● Excerpt to read
☆ ☆ ☆ ☆ ☆ ☆ ☆

CEOC recommended that this information should be vetted by stakeholders in technical conferences this winter and spring, and that it should be supplemented by potential estimates for various types of DERs.
“Together, this information will provide a foundation for the actual plans that will comprise the utilities’ DSIP and their subsequent DER procurement plan,” CEOC wrote.
The Joint Utilities’ response to such concerns was that the framework proposed by regulators for the drafting and publication of DSIPs will answer the critics’ concerns. Rather than resulting in a “lowest common denominator” approach to distribution planning, the Joint Utilities argued that the stakeholder process will beget innovation, and the joint nature of the supplemental plans will ensure continuity in distribution market rules and practices throughout the state.
The City of New York and NRG Energy advocated for a more deliberate approach to DSIP planning, arguing the utilities should establish market rules and governance provisions for distributed energy markets before their DSIPs. But that would be putting the cart before the horse, the utilities wrote, and in the near term, they are focusing on “actions that test market concepts and lay the foundation for the development of distribution markets.”
“These actions include developing system planning capability and process development, customer and system information sharing, and requests for proposals ("RFPs") for non-wires alternatives ("NWAs") as well as testing market-pricing concepts through demonstration projects,” the utilities wrote. “It is premature to devote utility, Staff, and stakeholder resources now to the development of distribution market rules and governance provisions, as the City and NRG proposed.”
Other points of contention in the DSIP proceeding include interconnection procedures, hosting capacity and system data sharing, among others. But by and large, the Joint Utilities argued that qualms were either being addressed already, would be addressed by the two-part DSIP process, or were outside the purview of Track 1 of the REV docket.
“The Joint Utilities endorse the Initial DSIP filing objectives, broadly support the specific requirements of the Proposed DSIP Guidance, and offer some suggestions to improve the REV implementation process,” they wrote in conclusion. “In particular, the Joint Utilities endorse the Proposed DSIP Guidance approach to REV implementation because it is consistent with the evolutionary and incremental nature of REV, including the benefit of prioritizing topics to be addressed in the Supplemental DSIP filing.”
Track 2: Ratemaking reforms to support REV
While Track 1 of the REV docket focuses on the technical and planning necessities of converting traditional utilities into DSP providers, Track 2 aims to align financial and ratemaking incentives so both utilities and third parties benefit from providing customers enhanced value through DERs.
At present, those incentives aren’t properly aligned, regulators wrote in a July 2015 white paper providing guidance for Track 2. While the state’s decoupled utility revenues make power companies less sensitive to higher DER penetrations, “there remain significant disincentives for utilities to take affirmative actions to increase the development and use of third-party capital and services that support DER penetration and system value.”

☆ ☆ ☆ ☆ ☆ ☆ ☆

● Task 1
Repeat the part of the excerpt on the REV proceeding starting at "Track 2: Ratemaking" and ending at "value through DERs.".
● Task 2
Answer these questions from the excerpt on the REV proceeding:
(a) Which two parties advocated a more deliberate approach to DSIP planning?
(b) What does Track 2 of the REV docket aim to align?
(c) In what month and year did regulators write the white paper providing guidance for Track 2?
● Task 3
Summarize the excerpt on the REV proceeding in three sentences.

● Data block
☆ ☆ ☆ ☆ ☆ ☆ ☆

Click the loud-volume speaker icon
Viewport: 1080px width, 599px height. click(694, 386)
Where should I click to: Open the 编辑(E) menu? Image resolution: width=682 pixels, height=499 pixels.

☆ ☆ ☆ ☆ ☆ ☆ ☆

● Complete output 1
Track 2: Ratemaking reforms to support REV
While Track 1 of the REV docket focuses on the technical and planning necessities of converting traditional utilities into DSP providers, Track 2 aims to align financial and ratemaking incentives so both utilities and third parties benefit from providing customers enhanced value through DERs.

● Complete output 2
(a) The City of New York and NRG Energy
(b) Financial and ratemaking incentives, so that both utilities and third parties benefit from providing customers enhanced value through DERs
(c) July 2015

● Complete output 3
The Joint Utilities argued that the regulators' proposed framework for DSIPs and its stakeholder process would answer critics' concerns. They rejected the call by the City of New York and NRG Energy to establish distribution market rules and governance first, saying they would focus near-term on actions that test market concepts, and they endorsed the Proposed DSIP Guidance. Track 2 of the REV docket aims to align financial and ratemaking incentives, which regulators wrote in a July 2015 white paper are not yet properly aligned.